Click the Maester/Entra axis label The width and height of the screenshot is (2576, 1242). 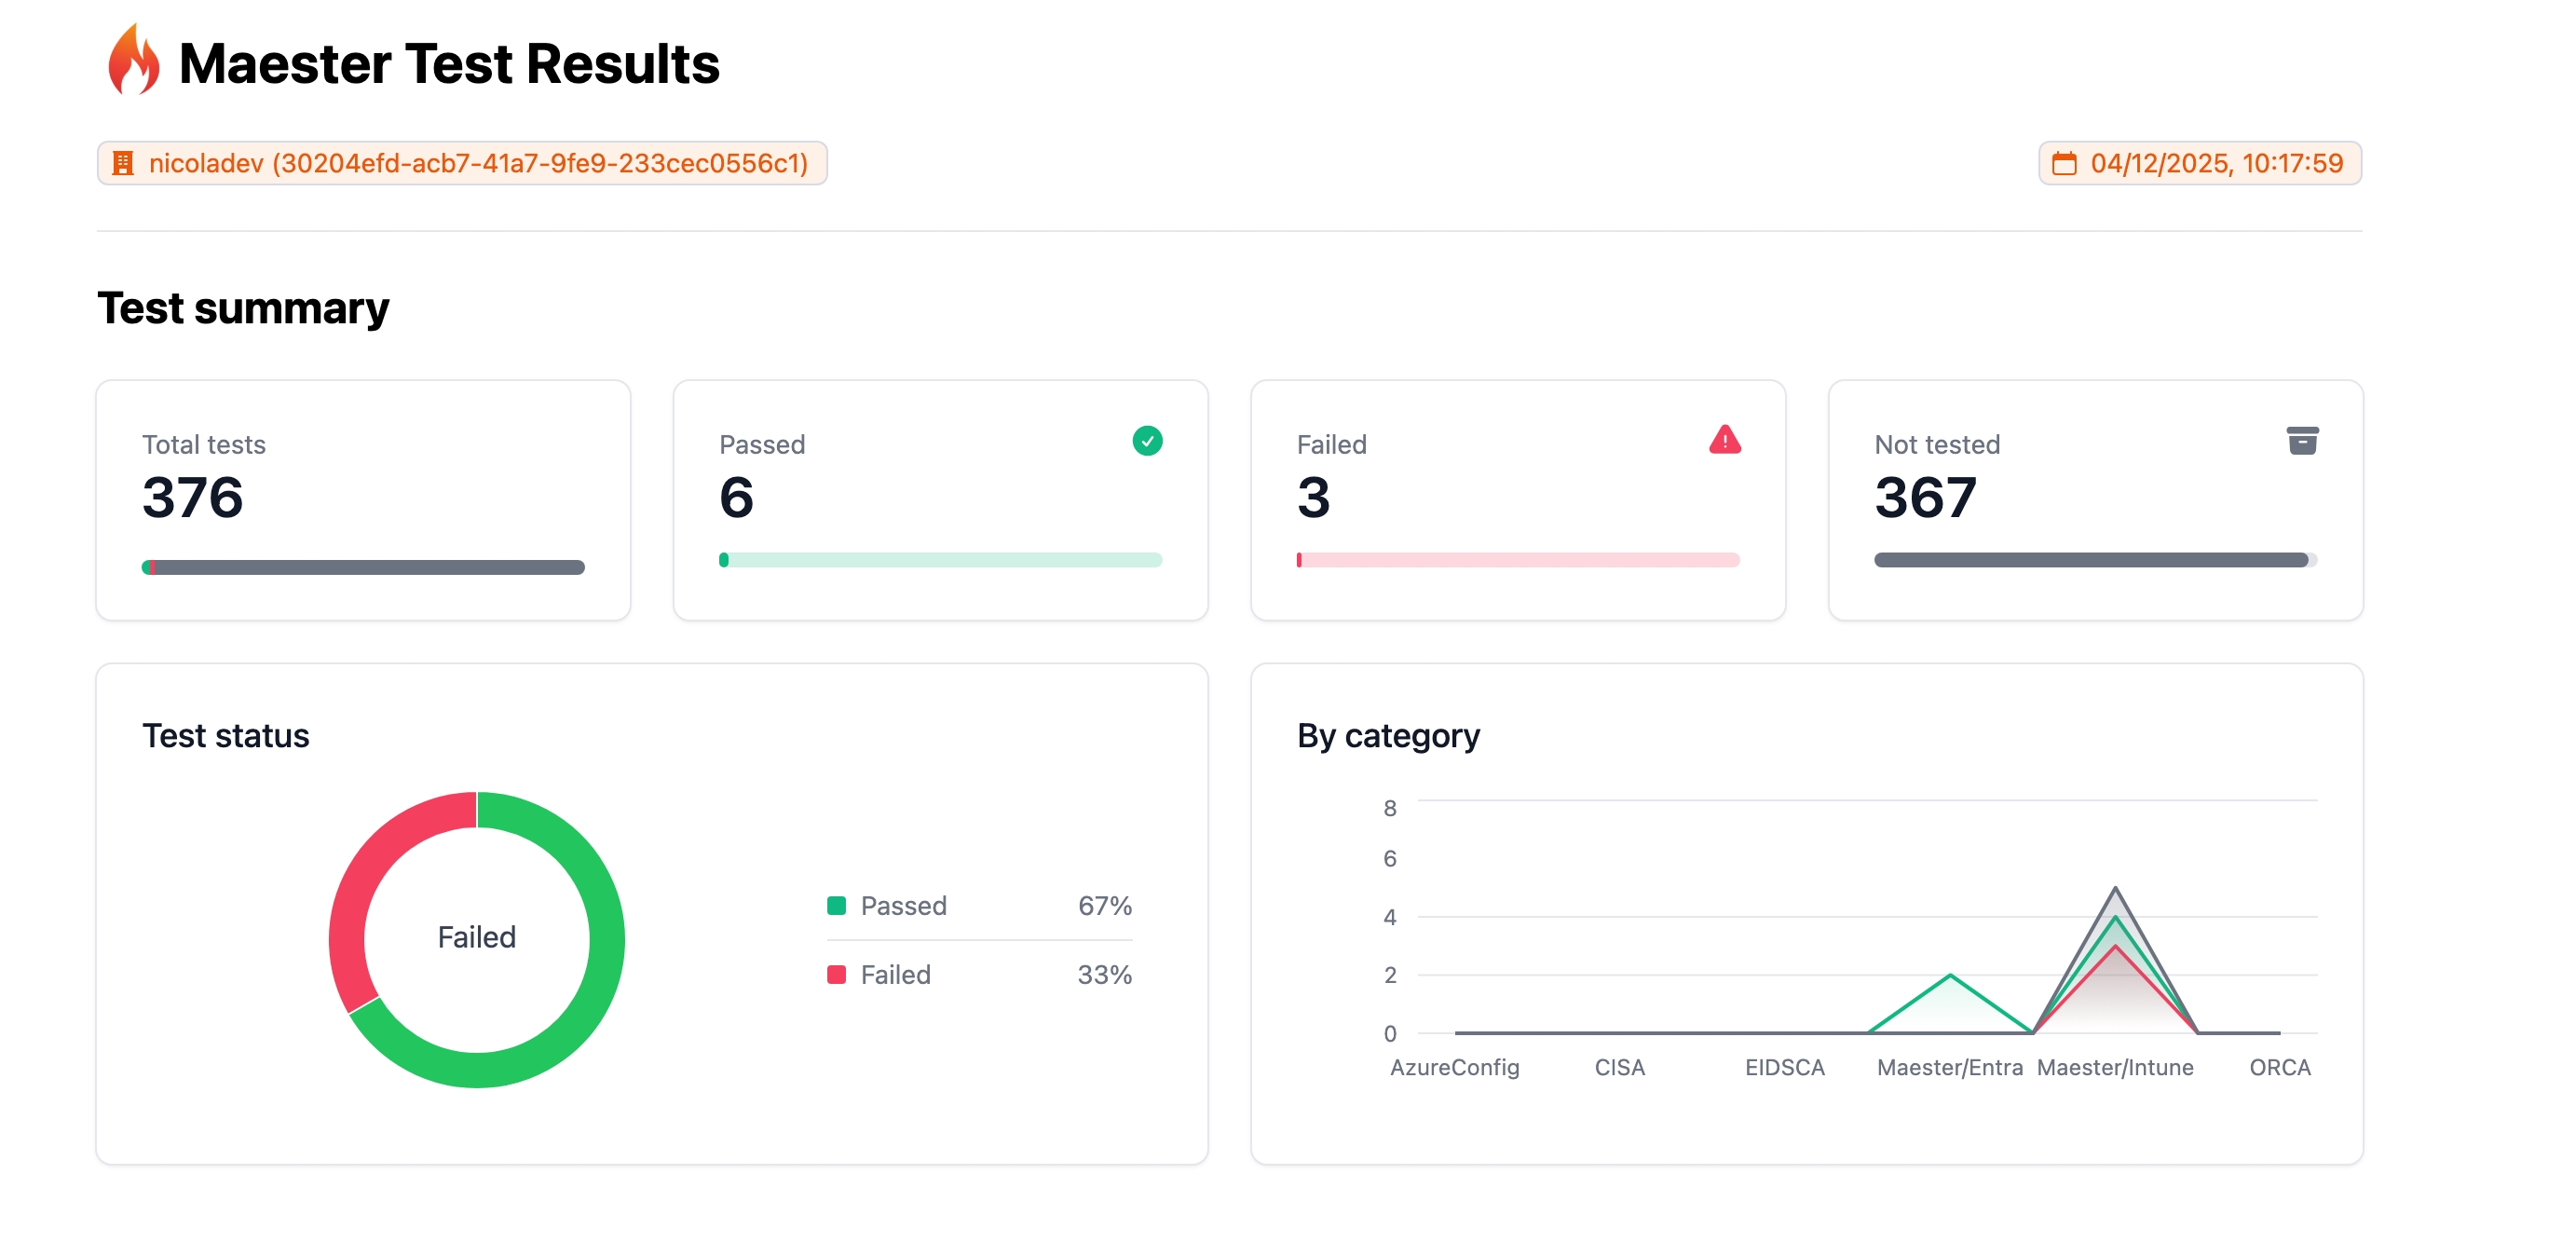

⁂

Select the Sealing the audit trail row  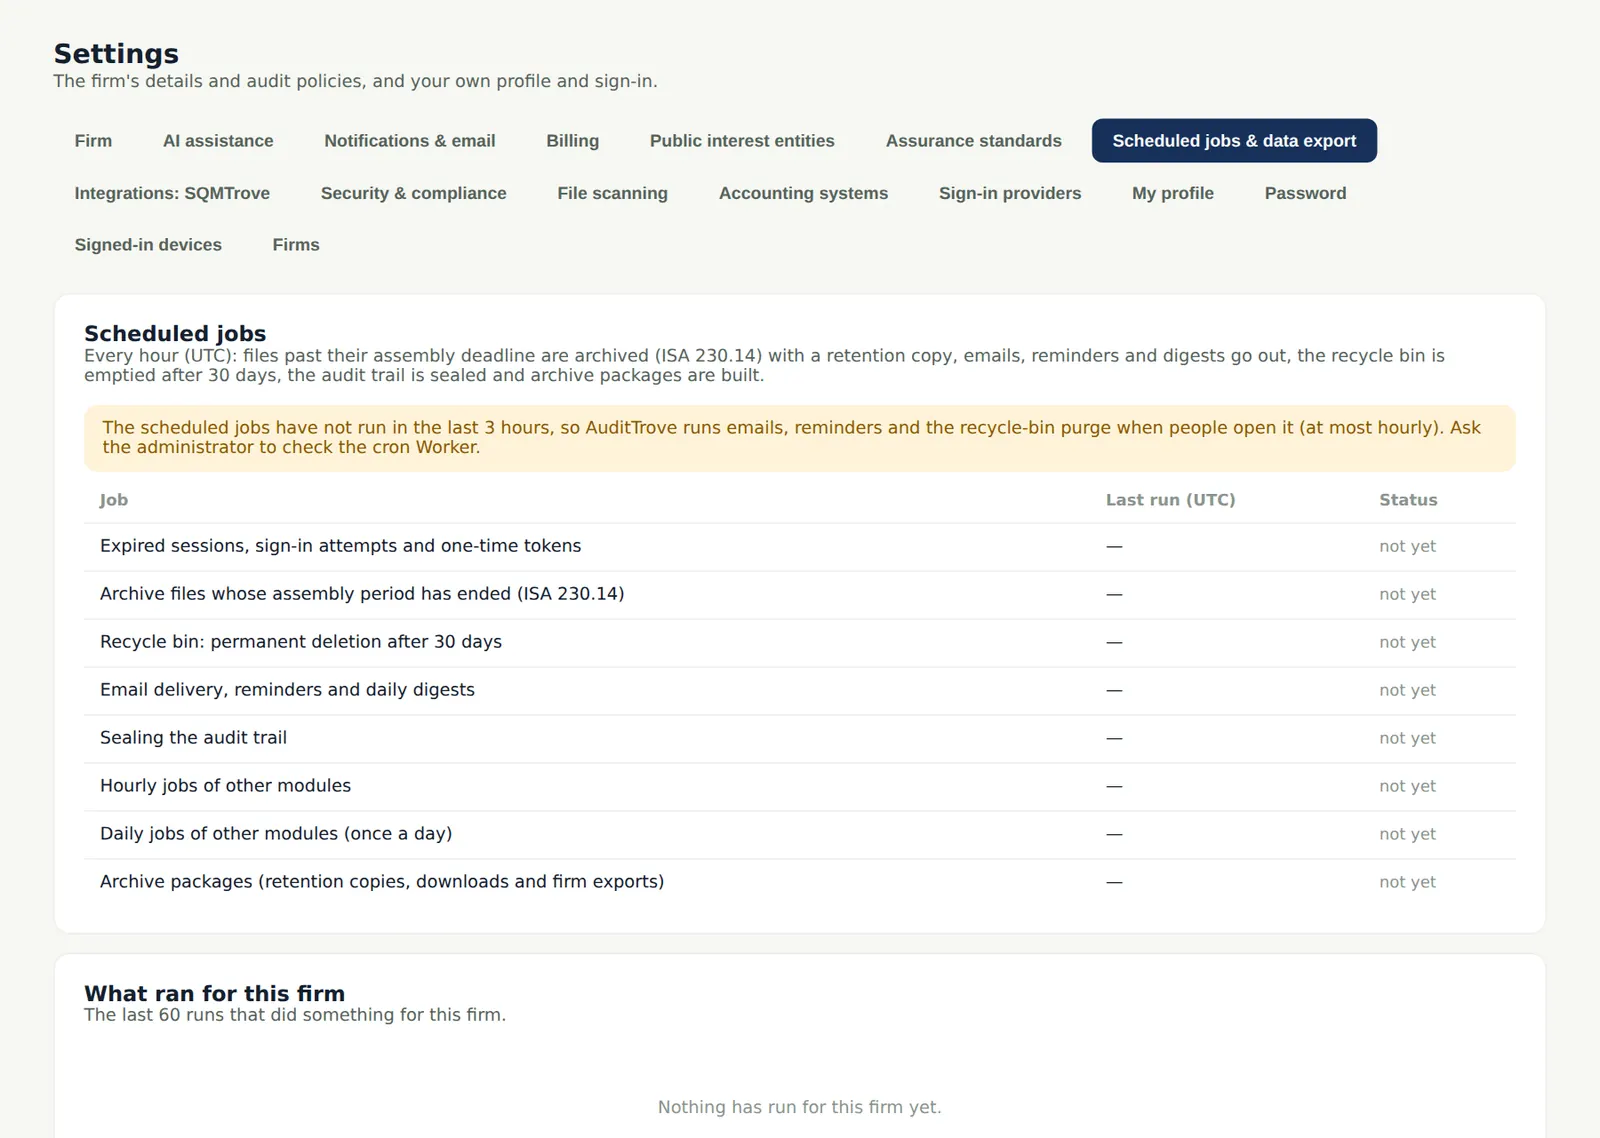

⁂

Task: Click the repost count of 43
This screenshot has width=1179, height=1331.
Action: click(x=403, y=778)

⁂

Convert the material starting with the line containing "Task: Click the repost count of 43" and going on through the line containing "Action: click(x=403, y=778)" into a two-column CSV with the headers instruction and response, one row per instruction paired with its response. Put each value in a single quoted field and replace any line breaks with spaces.

instruction,response
"Task: Click the repost count of 43 This screenshot has width=1179, height=1331.","Action: click(x=403, y=778)"